Notice of General Meeting and Explanatory Statement

10.30 a.m. Friday 27 August 2010 Suite 1502, Level 15, Tower B 799 Pacific Highway, Chatswood NSW

Notice of General Meeting


NOTICE is given that a General Meeting of the Company will be held at Suite 1502, Level 15, Tower B, 799 Pacific Highway, Chatswood at 10.30 a.m. on Friday 27 August 2010.

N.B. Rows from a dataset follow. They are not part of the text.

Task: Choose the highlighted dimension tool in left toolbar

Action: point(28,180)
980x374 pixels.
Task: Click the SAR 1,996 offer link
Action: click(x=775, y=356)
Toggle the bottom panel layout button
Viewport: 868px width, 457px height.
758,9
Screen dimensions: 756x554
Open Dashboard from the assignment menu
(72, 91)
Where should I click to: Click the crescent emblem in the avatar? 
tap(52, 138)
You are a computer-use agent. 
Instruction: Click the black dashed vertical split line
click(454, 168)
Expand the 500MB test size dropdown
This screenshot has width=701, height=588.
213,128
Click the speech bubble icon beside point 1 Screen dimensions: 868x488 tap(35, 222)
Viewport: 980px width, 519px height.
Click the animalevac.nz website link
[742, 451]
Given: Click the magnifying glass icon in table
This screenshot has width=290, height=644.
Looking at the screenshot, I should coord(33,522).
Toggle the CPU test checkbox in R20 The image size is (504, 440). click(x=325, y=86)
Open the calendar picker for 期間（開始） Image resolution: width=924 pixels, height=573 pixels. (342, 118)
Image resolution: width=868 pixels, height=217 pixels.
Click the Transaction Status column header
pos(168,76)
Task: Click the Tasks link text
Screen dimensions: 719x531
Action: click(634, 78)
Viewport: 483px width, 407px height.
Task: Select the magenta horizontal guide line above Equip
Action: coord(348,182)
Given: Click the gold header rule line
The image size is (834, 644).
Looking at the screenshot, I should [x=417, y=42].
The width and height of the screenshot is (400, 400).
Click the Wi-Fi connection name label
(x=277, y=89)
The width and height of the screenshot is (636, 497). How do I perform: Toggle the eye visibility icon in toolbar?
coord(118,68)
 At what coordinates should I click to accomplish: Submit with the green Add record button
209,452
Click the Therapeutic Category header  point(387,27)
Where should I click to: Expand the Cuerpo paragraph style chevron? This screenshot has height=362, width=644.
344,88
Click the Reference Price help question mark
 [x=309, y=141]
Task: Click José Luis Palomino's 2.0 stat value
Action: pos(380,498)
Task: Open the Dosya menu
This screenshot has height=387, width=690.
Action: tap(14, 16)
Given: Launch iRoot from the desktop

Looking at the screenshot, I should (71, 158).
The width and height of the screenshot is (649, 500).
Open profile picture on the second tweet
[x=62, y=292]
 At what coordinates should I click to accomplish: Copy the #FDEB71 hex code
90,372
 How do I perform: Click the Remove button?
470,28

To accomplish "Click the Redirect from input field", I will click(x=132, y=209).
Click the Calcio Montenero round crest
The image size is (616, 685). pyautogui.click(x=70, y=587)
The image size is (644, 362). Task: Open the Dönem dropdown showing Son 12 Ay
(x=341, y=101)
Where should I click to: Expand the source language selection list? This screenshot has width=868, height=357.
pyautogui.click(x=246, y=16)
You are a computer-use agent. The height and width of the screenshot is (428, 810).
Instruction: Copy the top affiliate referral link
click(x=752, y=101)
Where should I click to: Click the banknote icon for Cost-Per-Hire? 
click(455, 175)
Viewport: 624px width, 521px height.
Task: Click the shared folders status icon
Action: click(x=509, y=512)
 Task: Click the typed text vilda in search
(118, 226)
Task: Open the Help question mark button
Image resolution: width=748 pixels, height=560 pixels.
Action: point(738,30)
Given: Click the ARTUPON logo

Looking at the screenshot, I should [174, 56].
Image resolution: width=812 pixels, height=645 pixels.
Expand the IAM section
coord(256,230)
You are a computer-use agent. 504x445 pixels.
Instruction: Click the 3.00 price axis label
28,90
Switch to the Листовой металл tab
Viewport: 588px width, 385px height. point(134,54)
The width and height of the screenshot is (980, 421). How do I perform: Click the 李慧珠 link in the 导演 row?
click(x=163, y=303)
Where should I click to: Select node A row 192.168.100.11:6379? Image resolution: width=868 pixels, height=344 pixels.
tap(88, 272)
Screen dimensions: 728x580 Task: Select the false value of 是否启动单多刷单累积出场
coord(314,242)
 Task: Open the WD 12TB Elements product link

1. Approval of Previous Issue of shares and options to Drilling Contractor

To consider, and if thought fit, to pass the following resolution:

“That, for the purposes of Listing Rule 7.4 of the Listing Rules of the Australian Securities Exchange and for all other purposes, the issue of shares and options by the Company to Southo Investments Limited as set out in the Explanatory Statement annexed to and forming part of this Notice of Meeting, be approved”

The company will disregard any votes cast on Resolution 1 by:

  • Southo Investments Limited; and

  • an associate of any of that person.

However, the Company need not disregard a vote if:

  • it is cast by a person as proxy for a person who is entitled to vote, in accordance with the directions on the proxy form; or

  • it is cast by the person chairing the meeting as proxy for a person who is entitled to vote, in accordance with a direction on the proxy form to vote as the proxy decides.

2. Approve Proposed Issue of shares and options – to Drilling Contractor

To consider, and if thought fit, to pass the following resolution as an ordinary resolution of the Company:

“That for the purpose of Listing Rule 7.1 of the Listing Rules of the Australian Securities Exchange and for all other purposes, the proposed issue by the Company of the shares and options, to Southo Investments Limited as set out in the Explanatory Statement annexed to and forming part of this Notice of Meeting, be approved.”

The Company will disregard any votes cast on Resolution 2 by:

  • Southo Investments Limited; and

  • a person who might obtain a benefit, except a benefit solely in the capacity of a holder of ordinary securities, if the resolution is passed; and

  • an associate of that person (or those persons).

However, the Company need not disregard a vote if:

  • it is cast by a person as proxy for a person who is entitled to vote, in accordance with the directions on the proxy form; or

  • it is cast by the person chairing the meeting as proxy for a person who is entitled to vote, in accordance with a direction on the proxy form to vote as the proxy decides.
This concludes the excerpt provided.